The Real Boy by Anne Ursu is definitely one of my favorite books. In this novel for middle grade readers, Ms. Ursu has spun an enchanting fantasy tale, which emphasizes the importance of friendship and of believing in yourself. I was hooked from the first paragraph, completely engrossed in the magical world she created.
The Real Boy of the title is Oscar, a ten-year old orphan who lives in the village of Barrow on the island of Aletheia. Aletheia is a magical island with two major cities, Barrow and the Shining City. Barrow is a working class town with working class residents, while the residents of the Shining City appear to be perfect in every way. At an early age, Oscar was taken in by the Barrows magician, Master Caleb, to be a shop hand. Oscar feels a strong connection to plants and to magic, and he enjoys his day job of grinding herbs and making tinctures for Master Caleb. But Oscar has a secret: late at night when he is, according to Master Caleb’s one very strict rule, supposed to be in bed, he stays up reading in the library. Over time he has gathered much information about herbs and magic – enough to manage the shop himself – although it is the magician’s apprentice Wolf who is in charge in Master Caleb’s absence. When Master Caleb has to leave to visit the continent, Oscar is left under the supervision of Wolf, who constantly mistreats Oscar. Then one day after a trip into the woods, Wolf returns dead and his companion, the village guardian’s apprentice, is never found.

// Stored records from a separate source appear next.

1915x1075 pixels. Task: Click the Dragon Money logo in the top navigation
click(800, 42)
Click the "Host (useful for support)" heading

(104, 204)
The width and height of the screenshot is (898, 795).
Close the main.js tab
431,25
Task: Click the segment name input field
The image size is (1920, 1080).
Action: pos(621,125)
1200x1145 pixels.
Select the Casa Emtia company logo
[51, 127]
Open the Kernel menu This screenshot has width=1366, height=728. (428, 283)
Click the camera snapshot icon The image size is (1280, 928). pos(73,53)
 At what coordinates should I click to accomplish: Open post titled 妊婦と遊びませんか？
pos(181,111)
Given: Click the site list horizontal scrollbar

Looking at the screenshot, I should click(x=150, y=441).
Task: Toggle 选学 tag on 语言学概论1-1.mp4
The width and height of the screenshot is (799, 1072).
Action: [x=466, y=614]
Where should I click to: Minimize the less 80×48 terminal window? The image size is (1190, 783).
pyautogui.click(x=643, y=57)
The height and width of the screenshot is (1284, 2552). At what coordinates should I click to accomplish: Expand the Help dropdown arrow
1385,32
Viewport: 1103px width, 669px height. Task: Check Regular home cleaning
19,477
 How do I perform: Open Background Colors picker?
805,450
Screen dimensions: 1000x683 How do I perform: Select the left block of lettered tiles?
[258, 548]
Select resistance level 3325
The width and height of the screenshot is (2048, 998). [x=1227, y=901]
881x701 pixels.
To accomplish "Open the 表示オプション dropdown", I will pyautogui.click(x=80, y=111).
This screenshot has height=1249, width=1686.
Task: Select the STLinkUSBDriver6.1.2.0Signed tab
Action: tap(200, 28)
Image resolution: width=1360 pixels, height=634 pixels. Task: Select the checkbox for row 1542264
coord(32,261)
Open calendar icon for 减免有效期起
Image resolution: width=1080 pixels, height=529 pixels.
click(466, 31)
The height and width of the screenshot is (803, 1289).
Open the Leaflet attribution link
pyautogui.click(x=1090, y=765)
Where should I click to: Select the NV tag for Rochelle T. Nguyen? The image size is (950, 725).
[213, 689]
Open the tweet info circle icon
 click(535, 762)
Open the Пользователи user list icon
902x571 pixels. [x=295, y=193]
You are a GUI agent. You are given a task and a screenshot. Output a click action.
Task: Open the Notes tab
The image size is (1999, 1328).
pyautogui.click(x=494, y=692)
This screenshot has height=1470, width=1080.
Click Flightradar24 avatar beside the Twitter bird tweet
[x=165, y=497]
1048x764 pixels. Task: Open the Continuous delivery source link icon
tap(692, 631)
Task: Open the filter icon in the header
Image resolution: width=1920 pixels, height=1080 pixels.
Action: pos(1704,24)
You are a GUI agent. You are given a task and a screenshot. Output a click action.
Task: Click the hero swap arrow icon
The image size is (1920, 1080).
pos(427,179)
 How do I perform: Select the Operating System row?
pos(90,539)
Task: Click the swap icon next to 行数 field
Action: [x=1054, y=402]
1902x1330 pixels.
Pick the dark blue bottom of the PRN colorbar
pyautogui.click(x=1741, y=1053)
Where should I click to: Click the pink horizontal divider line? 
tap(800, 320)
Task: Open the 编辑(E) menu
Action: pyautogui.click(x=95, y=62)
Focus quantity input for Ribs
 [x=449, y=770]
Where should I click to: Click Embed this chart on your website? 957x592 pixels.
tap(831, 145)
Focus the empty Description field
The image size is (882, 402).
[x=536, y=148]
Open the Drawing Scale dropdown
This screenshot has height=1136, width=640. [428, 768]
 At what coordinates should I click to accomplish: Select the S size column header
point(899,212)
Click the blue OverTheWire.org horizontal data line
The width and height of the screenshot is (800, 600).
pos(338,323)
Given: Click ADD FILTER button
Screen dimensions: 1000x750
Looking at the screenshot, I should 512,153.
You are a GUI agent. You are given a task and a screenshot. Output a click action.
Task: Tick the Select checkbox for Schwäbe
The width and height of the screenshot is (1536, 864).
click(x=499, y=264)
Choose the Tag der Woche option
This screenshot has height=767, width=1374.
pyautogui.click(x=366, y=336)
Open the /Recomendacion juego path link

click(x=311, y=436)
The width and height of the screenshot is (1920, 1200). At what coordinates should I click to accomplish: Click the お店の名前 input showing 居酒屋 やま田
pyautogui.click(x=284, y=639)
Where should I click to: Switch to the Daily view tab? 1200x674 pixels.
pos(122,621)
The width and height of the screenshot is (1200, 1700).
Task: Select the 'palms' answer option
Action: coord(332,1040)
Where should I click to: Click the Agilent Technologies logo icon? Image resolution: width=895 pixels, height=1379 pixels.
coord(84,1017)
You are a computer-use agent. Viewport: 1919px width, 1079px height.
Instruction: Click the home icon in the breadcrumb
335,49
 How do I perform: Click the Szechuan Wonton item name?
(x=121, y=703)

Left on his own to run the shop, Oscar eventually begins to rely on the help of a new acquaintance, Callie, the healer’s apprentice, who helps him talk to the shop’s customers. While Oscar and Callie are becoming friends, Aletheia begins to fall apart in several ways. The seemingly flawless children from the nearby Shining City begin to show troubling flaws: one can’t speak, another can’t eat, and still another can’t remember anything. Meanwhile, the shops in the Barrow village are being ravaged by a monster with an insatiable hunger to consume anything to do with magic. It is up to Oscar and Callie to determine the cause of these catastrophes and to put a stop to them. Through the course of the novel, Oscar realizes that the City people are not what they seem, and that it is the “real boy”, the working class orphan from the blue collar town of Barrow, who is needed to save the day.
I first heard about Ms. Ursu and her books on the Read Aloud Revival website through their Live Author Event for one of her other novels, Breadcrumbs (a spectacular book, itself). I loved how open she was about her experiences, her creative process, and the amount of time and effort that goes into writing a book. I am really looking forward to my next Anne Ursu story!